GOALS:
1. Reproduce word for word the part of the Katrina shooting account starting with "The way Donnell" and going on through "blurred and distorted.".
2. Write the next part of the account of the Algiers Point shooting after Hurricane Katrina, picking up after its last sentence.

##### EXCERPTED TEXT

The way Donnell Herrington tells it, there was no warning. One second he was trudging through the heat. The next he was lying prostrate on the pavement, his life spilling out of a hole in his throat, his body racked with pain, his vision blurred and distorted.

It was September 1, 2005, some three days after Hurricane Katrina crashed into New Orleans, and somebody had just blasted Herrington, who is African-American, with a shotgun. “I just hit the ground. I didn’t even know what happened,” recalls Herrington, a burly 32-year-old with a soft drawl.

The sudden eruption of gunfire horrified Herrington’s companions–his cousin Marcel Alexander, then 17, and friend Chris Collins, then 18, who are also black. “I looked at Donnell and he had this big old hole in his neck,” Alexander recalls. “I tried to help him up, and they started shooting again.” Herrington says he was staggering to his feet when a second shotgun blast struck him from behind; the spray of lead pellets also caught Collins and Alexander. The buckshot peppered Alexander’s back, arm and buttocks.

Herrington shouted at the other men to run and turned to face his attackers: three armed white males. Herrington says he hadn’t even seen the men or their weapons before the shooting began. As Alexander and Collins fled, Herrington ran in the opposite direction, his hand pressed to the bleeding wound on his throat. Behind him, he says, the gunmen yelled, “Get him! Get that nigger!”

The attack occurred in Algiers Point. The Point, as locals call it, is a neighborhood within a neighborhood, a small cluster of ornate, immaculately maintained 150-year-old houses within the larger Algiers district. A nationally recognized historic area, Algiers Point is largely white, while the rest of Algiers is predominantly black. It’s a “white enclave” whose residents have “a kind of siege mentality,” says Tulane University historian Lance Hill, noting that some white New Orleanians “think of themselves as an oppressed minority.”

##########
##### INFORMATION PROVIDED

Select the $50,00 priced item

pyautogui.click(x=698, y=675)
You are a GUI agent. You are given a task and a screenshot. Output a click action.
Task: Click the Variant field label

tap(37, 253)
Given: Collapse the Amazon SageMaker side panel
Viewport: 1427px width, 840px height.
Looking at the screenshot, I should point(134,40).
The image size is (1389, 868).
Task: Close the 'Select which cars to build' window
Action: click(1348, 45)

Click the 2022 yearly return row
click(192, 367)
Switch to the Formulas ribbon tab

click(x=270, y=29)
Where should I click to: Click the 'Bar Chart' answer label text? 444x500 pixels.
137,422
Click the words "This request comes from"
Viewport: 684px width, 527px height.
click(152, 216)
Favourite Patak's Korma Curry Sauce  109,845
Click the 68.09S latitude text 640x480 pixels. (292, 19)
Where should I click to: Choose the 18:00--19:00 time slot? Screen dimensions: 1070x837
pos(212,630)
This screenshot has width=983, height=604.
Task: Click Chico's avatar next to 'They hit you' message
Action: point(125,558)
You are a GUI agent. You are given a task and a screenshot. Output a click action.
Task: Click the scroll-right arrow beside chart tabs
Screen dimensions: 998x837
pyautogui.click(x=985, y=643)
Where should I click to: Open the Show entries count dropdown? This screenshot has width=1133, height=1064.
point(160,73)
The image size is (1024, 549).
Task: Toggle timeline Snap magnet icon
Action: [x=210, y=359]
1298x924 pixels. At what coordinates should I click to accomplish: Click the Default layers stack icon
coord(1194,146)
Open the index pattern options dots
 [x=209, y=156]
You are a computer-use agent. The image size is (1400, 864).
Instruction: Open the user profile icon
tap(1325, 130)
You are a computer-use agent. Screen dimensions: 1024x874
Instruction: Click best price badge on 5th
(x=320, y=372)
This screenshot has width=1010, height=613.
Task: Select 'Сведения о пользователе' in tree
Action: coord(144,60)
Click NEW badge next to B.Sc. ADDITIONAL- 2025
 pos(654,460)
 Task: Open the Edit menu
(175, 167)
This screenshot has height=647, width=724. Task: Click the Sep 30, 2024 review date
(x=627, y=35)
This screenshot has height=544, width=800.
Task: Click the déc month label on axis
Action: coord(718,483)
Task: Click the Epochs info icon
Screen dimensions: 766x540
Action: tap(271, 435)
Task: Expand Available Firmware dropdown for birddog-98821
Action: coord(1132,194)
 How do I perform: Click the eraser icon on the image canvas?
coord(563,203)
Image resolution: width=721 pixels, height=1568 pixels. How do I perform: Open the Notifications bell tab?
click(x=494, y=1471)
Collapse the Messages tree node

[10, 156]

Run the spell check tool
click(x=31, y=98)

##########

RESPONSES PER TASK:
1.
The way Donnell Herrington tells it, there was no warning. One second he was trudging through the heat. The next he was lying prostrate on the pavement, his life spilling out of a hole in his throat, his body racked with pain, his vision blurred and distorted.

2.
A wide street lined with towering trees, Opelousas Avenue marks the dividing line between Algiers Point and greater Algiers, and the difference in wealth between the two areas is immediately noticeable. “On one side of Opelousas it’s ‘hood, on the other side it’s suburbs,” says one local. “The two sides are totally opposite, like muddy and clean.”

Algiers Point has always been somewhat isolated: it’s perched on the west bank of the Mississippi River, linked to the core of the city only by a ferry line and twin gray steel bridges. When the hurricane descended on Louisiana, Algiers Point got off relatively easy. While wide swaths of New Orleans were deluged, the levees ringing Algiers Point withstood the Mississippi’s surging currents, preventing flooding; most homes and businesses in the area survived intact. As word spread that the area was dry, desperate people began heading toward the west bank, some walking over bridges, others traveling by boat. The National Guard soon designated the Algiers Point ferry landing an official evacuation site. Rescuers from the Coast Guard and other agencies brought flood victims to the ferry terminal, where soldiers loaded them onto buses headed for Texas.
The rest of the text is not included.